▸ Source:
Everyday Baby with Silicone Sleeve: The best option if breakage is your main concern. The colour-coded silicone sleeve provides real protection and makes the bottle easy to grip with soapy hands. Slightly bulkier as a result, but more forgiving on hard floors.

HEVEA Glass with Natural Rubber Teat: For parents who want to eliminate all synthetic materials — glass bottle, natural rubber teat, no silicone, no plastic. More expensive and harder to find in UK shops, but it's the most genuinely natural feeding system available.

How to Clean & Sterilise Glass Baby Bottles

One of the genuinely underappreciated advantages of glass baby bottles is how clean they get and stay. After six months of daily use, our glass bottles look as clear as the day they arrived. Our plastic bottles from the same period were starting to cloud. That cloudiness isn't just cosmetic — it's surface degradation, which makes thorough cleaning harder.

For daily cleaning of glass baby bottles:

  • Rinse immediately after each feed — don't let milk sit and dry
  • Wash with warm soapy water and a bottle brush, or put straight in the dishwasher (top rack)
  • Check the teat separately — milk can pool in the teat hole and is harder to rinse without a teat brush
  • Sterilise using any method: electric steam steriliser, microwave steam bag, cold water sterilising or boiling for 5 minutes

You can browse electric steam sterilisers on Amazon UK — most fit both glass and plastic bottles, so no need to change your steriliser if you're making the switch.

▸ Information provided:
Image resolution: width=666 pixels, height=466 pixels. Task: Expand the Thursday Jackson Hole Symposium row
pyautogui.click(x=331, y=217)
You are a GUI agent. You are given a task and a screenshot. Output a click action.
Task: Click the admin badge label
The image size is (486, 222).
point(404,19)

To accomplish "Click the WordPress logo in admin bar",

▸ Problem description: Copy out the portion of the glass baby bottle text above between "HEVEA Glass with" and "feeding system available.", inclusive, without changing a word.

▸ Solution to this problem:
HEVEA Glass with Natural Rubber Teat: For parents who want to eliminate all synthetic materials — glass bottle, natural rubber teat, no silicone, no plastic. More expensive and harder to find in UK shops, but it's the most genuinely natural feeding system available.